Stored records
* * * *
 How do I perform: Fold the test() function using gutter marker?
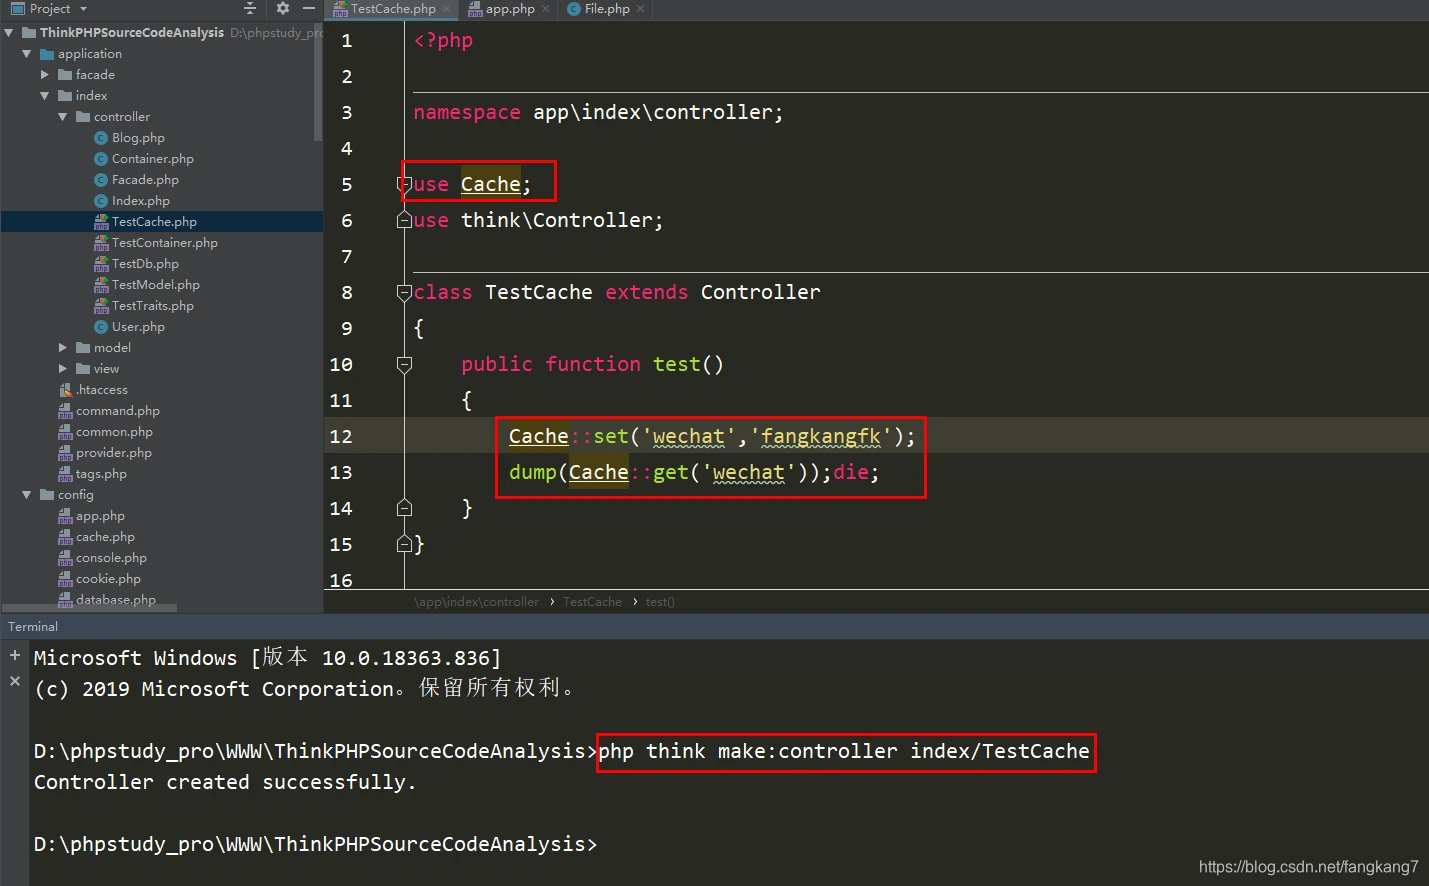(404, 365)
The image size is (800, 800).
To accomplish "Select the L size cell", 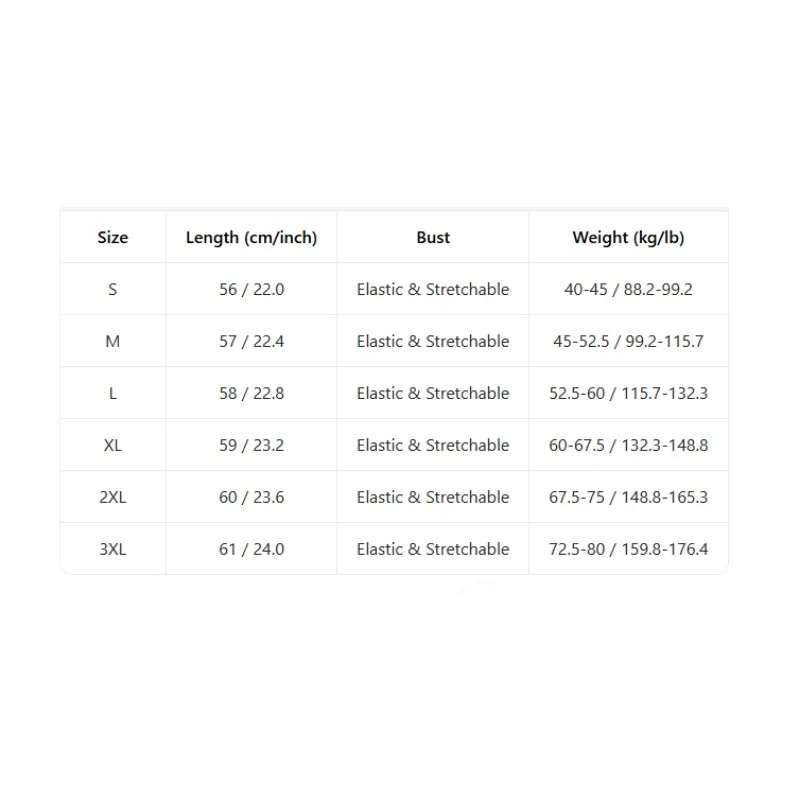I will coord(113,393).
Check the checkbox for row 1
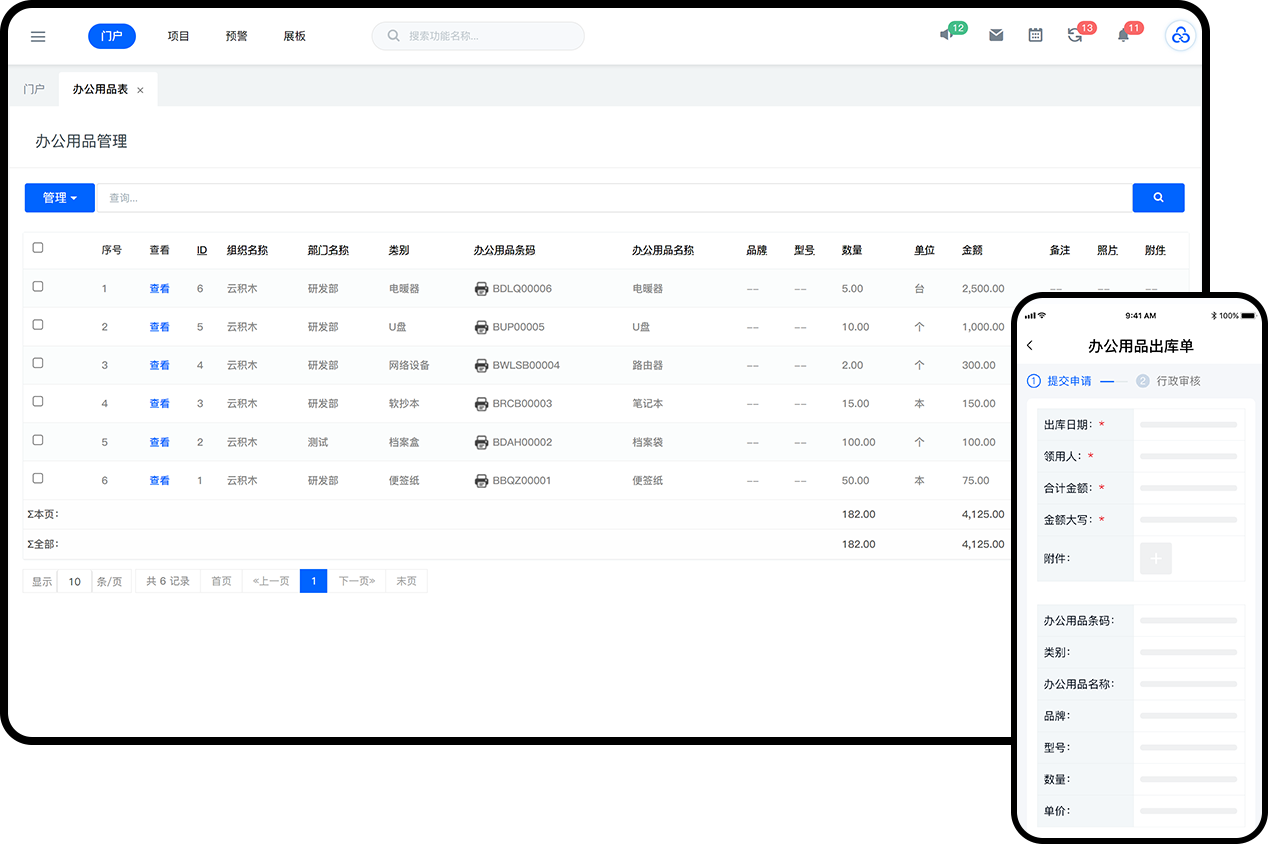The height and width of the screenshot is (844, 1268). click(x=38, y=287)
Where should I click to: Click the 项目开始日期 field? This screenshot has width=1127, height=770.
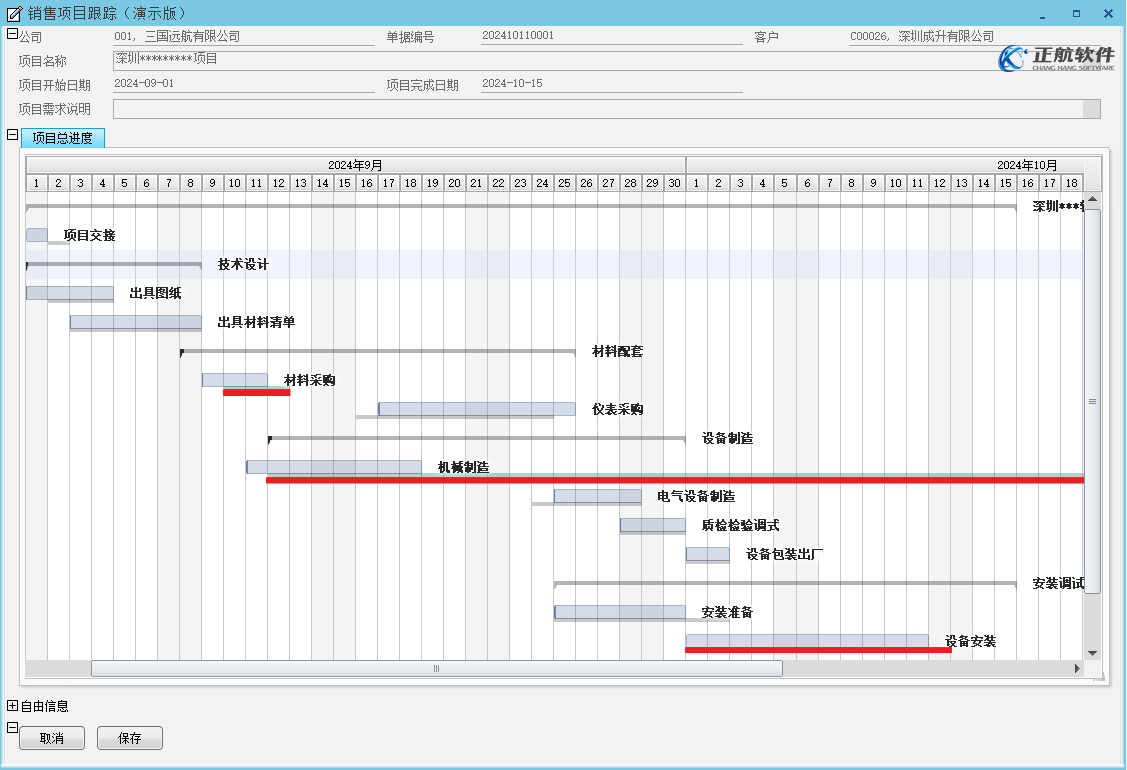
* * * *
[Task instructions] Keep out the pictures, and copy exactly the lines from the one that contains "Check the checkbox for row 1" through the final line of the records above, both ends included.

[Answer area]
Check the checkbox for row 1
The height and width of the screenshot is (844, 1268). click(x=38, y=287)
Where should I click to: Click the 项目开始日期 field? This screenshot has width=1127, height=770.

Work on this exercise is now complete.